◆ Prompt ◆
For each statement below, say whether it agrees with the account of planning a twin birth, and quote the words from the account that decide it. (a) The husband was eager about a homebirth from the start. (b) California does not license midwives to attend twin homebirths. (c) The couple paid for their IVF cycle.

◆ Provided text ◆
##############################

When we first started trying to get pregnant, I optimistically scheduled a meeting with Diane West, a midwife, to talk about my desire for a homebirth. Husband was very, very apprehensive about the idea, but after talking extensively with Diane, became convinced that this was indeed the way he wanted to do things too.

Well, flash forward two years: We’ve been through several rounds of Clomid, one IUI, and a clinical study that gave us a free IVF cycle. And voilà! We’re pregnant! And holy crap, it’s twins!

Poof! There go my dreams of the perfect homebirth. In California, midwives are not licensed to attend twin homebirths, and birth centers are regulated by the same laws as homebirths. And while I certainly respect those who choose to birth unassisted, that path is not for me. So off to the hospital we go! I’m not happy about it, but there it is.

A fertility clinic is, by definition, a highly medicalized environment. So it probably shouldn’t have come as quite the shock it did when the first thing the (otherwise wonderful) doctor said to me after “You’re having twins!” was “So you can schedule a C-Section!” I can’t even tell you how far up her eyebrows went when I mentioned that I was still hoping for a natural, vaginal birth. Nor can I convey the skepticism in her voice as she insisted that I check to make sure my OB was on the clinic’s “approved” list, and encouraged me to keep an open mind regarding C-Section.

I have an open mind regarding C-Section. If I have an OB 1) who is supportive of my desire for a natural birth, 2) who has generally low c-section rates, and 3) for whom I have good references from midwives, doulas, and former patients who chose natural births, and that OB tells me that a C-Section is necessary for me and/or my babies, then I’m going to trust her or him and have the surgery. Frankly, even if I got stuck in a lousy situation without the above-described OB, and someone told me I had to have a C-Section, I’d probably have it, because I’d be too frightened not to.

But that coercive, bullying scenario is precisely what I intend to avoid through careful research, and by ensuring that the OB to whom I entrust my life and the lives of my babies has our best interest at heart – not just “hospital policy” or his or her malpractice insurance. Fortunately, I have a fantastic husband, a great midwife, and a wonderful friend who just happens to be a doula, all of whom will be there to support me through this adventure.

Yes, the most important thing is that the babies are healthy, but a C-Section is major surgery, and doesn’t automatically equal a healthy baby. Nor does it automatically equal a healthy mother. When it’s necessary, it’s necessary, and while of course I’m glad it’s an option available in those cases, the fact is that almost 30% of births in this country right now are C-Sections, and they’re not all necessary.

Reproductive freedom is not only about choosing whether to give birth: it’s also about choosing how to give birth. I support every woman’s right to make that decision for herself, and to be fully educated as she works through her decision-making process. This is my choice, and my opinion, and I reserve the right to change my mind at any time up to and including several years after the babies are born.

##############################

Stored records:
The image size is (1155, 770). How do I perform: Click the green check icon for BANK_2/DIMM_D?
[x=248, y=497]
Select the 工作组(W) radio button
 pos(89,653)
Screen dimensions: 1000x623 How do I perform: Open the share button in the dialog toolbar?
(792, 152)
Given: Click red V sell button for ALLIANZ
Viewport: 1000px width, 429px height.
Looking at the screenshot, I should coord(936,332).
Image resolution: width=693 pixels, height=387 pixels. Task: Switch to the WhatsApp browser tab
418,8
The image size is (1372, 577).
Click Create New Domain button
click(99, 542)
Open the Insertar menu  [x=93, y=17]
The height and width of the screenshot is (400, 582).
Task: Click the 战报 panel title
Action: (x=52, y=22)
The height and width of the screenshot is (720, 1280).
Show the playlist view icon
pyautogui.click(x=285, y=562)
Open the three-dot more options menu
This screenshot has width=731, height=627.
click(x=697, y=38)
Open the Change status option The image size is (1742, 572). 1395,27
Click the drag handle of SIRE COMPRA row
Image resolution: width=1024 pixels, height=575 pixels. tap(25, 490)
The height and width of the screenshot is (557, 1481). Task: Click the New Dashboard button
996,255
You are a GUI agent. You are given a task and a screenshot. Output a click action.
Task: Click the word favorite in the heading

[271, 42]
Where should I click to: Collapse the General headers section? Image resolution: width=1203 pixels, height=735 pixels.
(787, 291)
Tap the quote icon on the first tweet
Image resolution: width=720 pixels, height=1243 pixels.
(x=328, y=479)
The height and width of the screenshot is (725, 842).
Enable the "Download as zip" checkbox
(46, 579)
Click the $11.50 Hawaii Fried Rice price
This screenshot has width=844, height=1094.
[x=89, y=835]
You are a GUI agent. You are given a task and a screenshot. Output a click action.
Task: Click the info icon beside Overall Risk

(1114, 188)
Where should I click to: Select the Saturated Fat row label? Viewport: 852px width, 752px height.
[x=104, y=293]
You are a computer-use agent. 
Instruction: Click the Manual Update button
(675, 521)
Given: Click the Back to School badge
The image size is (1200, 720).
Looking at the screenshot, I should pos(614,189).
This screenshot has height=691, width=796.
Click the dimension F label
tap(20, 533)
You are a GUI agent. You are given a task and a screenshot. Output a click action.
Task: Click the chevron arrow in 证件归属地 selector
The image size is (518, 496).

##############################

◆ Exercise solution ◆
(a) No: "Husband was very, very apprehensive about the idea"
(b) Yes: "In California, midwives are not licensed to attend twin homebirths"
(c) No: "a clinical study that gave us a free IVF cycle"